I have a list of favorites (it's hard to choose; I have all of them in BIS's box of the tone poems).

1. Tapiola - it's haunting mystery, intensity, and forward-looking nature make it the greatest masterpiece the man ever wrote in my humble opinion. And it's darn humbling to listen to!

2. Pohjolas' Daughter - the haunting cello solo at the beginning opens up the gate to an entirely new world, full of fantasy, mystery, and poetry.

3. The Wood-Nymph - I too have been bewitched by its utter poetry and lush orchestration. It really is a marvel of his early works.

4. The Oceanides - Masterful orchestration, wondrously evocative, and a towering climax make this a very solid tone poem by any standard.

5. (if you take it thusly, and I know Tapkaara does) Kullervo - epic scope, grand power, crushing climaxes--everything is going for this work, a masterpiece of his early years.


----------



## Tapkaara (Apr 18, 2006)

Ah, Violist...you've beat me at my own game. I completely forgot about Kullervo. Yes, I consider this more of a tone poem than a symphony. So, actually, I would have to choose Kullervo as my favorite. But, I really think this one is too hard to REALLY classify, so if we are going by what are DEFINITELY the tone poems, my vote probably still goes to the Wood Nymph. Tapiola is just amazing, as is Pohjola's Daughter. Pohjola's Daughter is simply one of the darkest orchestral works ever. All the metalheads in this forum that love dark, "depressive" music should definitely check out Pohjola.


----------



## PostMinimalist (May 14, 2008)

The Swan of Salmonella for me too!


----------



## JTech82 (Feb 6, 2009)

There are so many of them that I enjoy that it is hard to make a complete list, but here's a partial list of some my favorites:

1. Lemminkäinen Suite: Four Legends from the Kalevala, for orchestra, Op. 22
2. Tapiola, tone poem for orchestra, Op. 112
3. Pohjola's Daughter (Pohjolan tytär), symphonic fantasy for orchestra, Op. 49
4. The Oceanides (Aallottaret), tone poem for orchestra, Op. 73


----------



## Tapkaara (Apr 18, 2006)

post-minimalist said:


> The Swan of Salmonella for me too!


I guess I should listen to that while I'm eating peanut butter...


----------



## JTech82 (Feb 6, 2009)

Tapkaara said:


> I guess I should listen to that while I'm eating peanut butter...

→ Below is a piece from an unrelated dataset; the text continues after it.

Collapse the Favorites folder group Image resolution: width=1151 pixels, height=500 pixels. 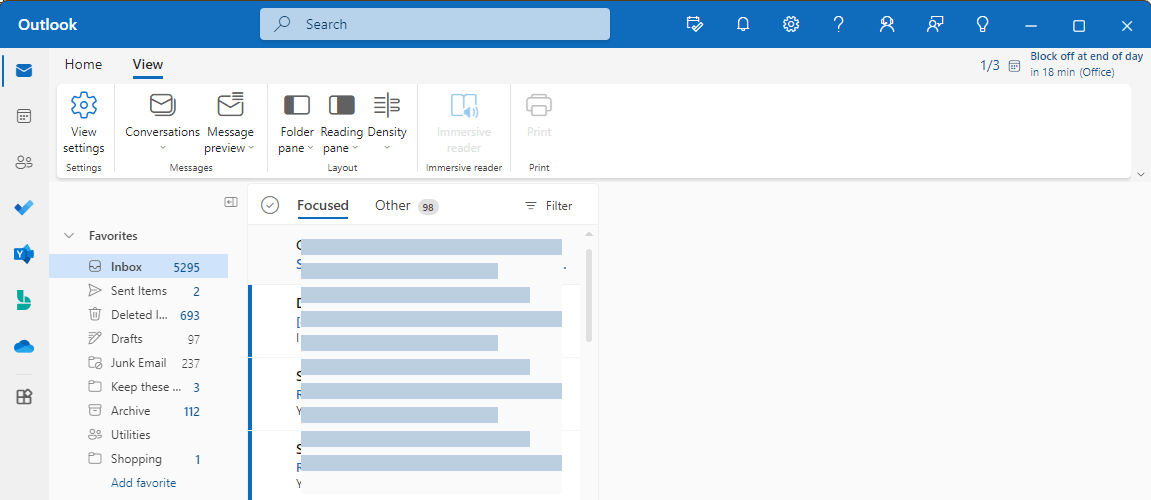click(69, 236)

You do realize it's not the jars of peanut butter that are affected right? So while your joke is pretty good, it is realistically wrong.


----------



## Rondo (Jul 11, 2007)

JTech82 said:


> You do realize it's not the jars of peanut butter that are affected right? So while your joke is pretty good, it is realistically wrong.


He can still listen to it while eating Resees' Pieces or sandwich crackers.


----------



## Tapkaara (Apr 18, 2006)

JTech82 said:


> You do realize it's not the jars of peanut butter that are affected right? So while your joke is pretty good, it is realistically wrong.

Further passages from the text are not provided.